The Books, with Lymbye System

The Andy Warhol Museum

Sept. 16, 8 p.m.

Tickets $15

Call… The Books, with Lymbye System

The Andy Warhol Museum

Sept. 16, 8 p.m.

Tickets $15

Call 412-237-8300 or visit www.ticketweb.com.

There isn’t too much literature involved in the music of New York band The Books, but the band’s sound is more eclectic and imaginative than the fiction section of the Carnegie Library.

The Books, composed of Nick Zammuto and Paul de Jong, sits onstage during performances. Zammuto plays guitar and sings, while de Jong plays the cello.

But also onstage, The Books has an unusual element it considers somewhat of a third member — video screens synchronized to play in harmony with the band’s music.

The videos have become so integral to the music that the creation of the videos is now intertwined in the band’s songwriting process.

“More and more, the music is happening simultaneously,” de Jong said. “As we are composing music, we are thinking about visuals and finding interesting combinations early on and going for the chicken-or-egg effect where we don’t know which came first — the video or the music.”

Zammuto and de Jong formed The Books in New York City in 1999. The two said they started recording music in their apartments because they weren’t sure how the experimental hodgepodge sound of their music would translate to the stage.

The band has released three studio albums: Thought for Food in 2002, The Lemon of Pink in 2003 and Lost and Safe in 2005.
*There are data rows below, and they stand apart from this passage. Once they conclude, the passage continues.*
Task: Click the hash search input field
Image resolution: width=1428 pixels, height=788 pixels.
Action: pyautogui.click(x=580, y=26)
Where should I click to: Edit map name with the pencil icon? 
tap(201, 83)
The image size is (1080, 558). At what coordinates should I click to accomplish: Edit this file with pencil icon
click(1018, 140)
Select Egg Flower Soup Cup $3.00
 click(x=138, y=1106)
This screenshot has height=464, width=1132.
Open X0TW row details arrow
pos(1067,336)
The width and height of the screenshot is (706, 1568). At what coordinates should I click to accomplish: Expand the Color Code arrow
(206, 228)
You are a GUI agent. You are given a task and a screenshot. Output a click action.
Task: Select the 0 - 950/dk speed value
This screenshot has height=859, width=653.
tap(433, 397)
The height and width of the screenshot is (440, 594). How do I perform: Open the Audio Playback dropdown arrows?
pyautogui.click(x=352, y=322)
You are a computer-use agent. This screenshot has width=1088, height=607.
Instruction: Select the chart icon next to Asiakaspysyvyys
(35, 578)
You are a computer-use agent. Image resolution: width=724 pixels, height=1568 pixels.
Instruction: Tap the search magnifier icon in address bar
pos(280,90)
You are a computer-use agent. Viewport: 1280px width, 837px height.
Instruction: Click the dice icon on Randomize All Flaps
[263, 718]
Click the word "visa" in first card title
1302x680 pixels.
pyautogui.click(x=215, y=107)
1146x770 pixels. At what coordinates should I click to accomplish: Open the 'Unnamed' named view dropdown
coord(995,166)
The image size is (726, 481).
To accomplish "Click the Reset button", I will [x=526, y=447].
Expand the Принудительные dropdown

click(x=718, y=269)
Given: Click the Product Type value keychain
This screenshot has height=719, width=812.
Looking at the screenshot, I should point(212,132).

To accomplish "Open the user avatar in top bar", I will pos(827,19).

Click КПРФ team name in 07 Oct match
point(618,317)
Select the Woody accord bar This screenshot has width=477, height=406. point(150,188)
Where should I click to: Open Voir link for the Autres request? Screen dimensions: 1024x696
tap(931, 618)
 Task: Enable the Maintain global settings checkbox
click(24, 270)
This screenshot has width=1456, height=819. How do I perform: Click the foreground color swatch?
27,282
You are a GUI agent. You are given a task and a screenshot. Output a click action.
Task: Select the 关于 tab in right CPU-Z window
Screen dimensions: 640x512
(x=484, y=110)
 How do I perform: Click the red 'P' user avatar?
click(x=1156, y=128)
In 2006, the band composed and recorded a couple of tracks that now play in elevators at the French Ministry of Culture. Then, it released these tracks in an album named Music for a French Elevator and Other Short Format Oddities by The Books.

With the release of Lost and Safe, Zammuto and de Jong said they realized they couldn’t make a living playing their music unless they figured out a way to adapt their sound to live performance.

“When we started thinking about playing live, it opened up new ways to express ourselves,” Zammuto said. “We are not looking to create an exact replica of the music on our records. It opened us up to address our interest in film and video, and it just went from there. Video is another band member now.”

With the entrancing video screens at shows and the electronic loops of noise often found in the band’s music, listening to and seeing The Books play is a meditative experience.

“You end up listening to [the] same loop all day long, so you have to be sure when working with a loop that you can live with it that long, or else it will drive you crazy,” de Jong said. “My own tendency is towards a simple meditative kind of sound with an occasional burst of craziness.”

The eclectic and seemingly random sound of The Books stems in part from the band’s habit of finding inspiration in thrift stores.

“We’ve been talking about doing a series of cassettes we find at Salvation Army stores,” de Jong said. “On our tour, we stop at local thrift shops to look at stuff.”

The band said it’s currently excited about tapes recorded by kids with Talk Boys.

The band’s interest in sounds made by other people in other times and places came from a desire to confuse and blend the past with the present.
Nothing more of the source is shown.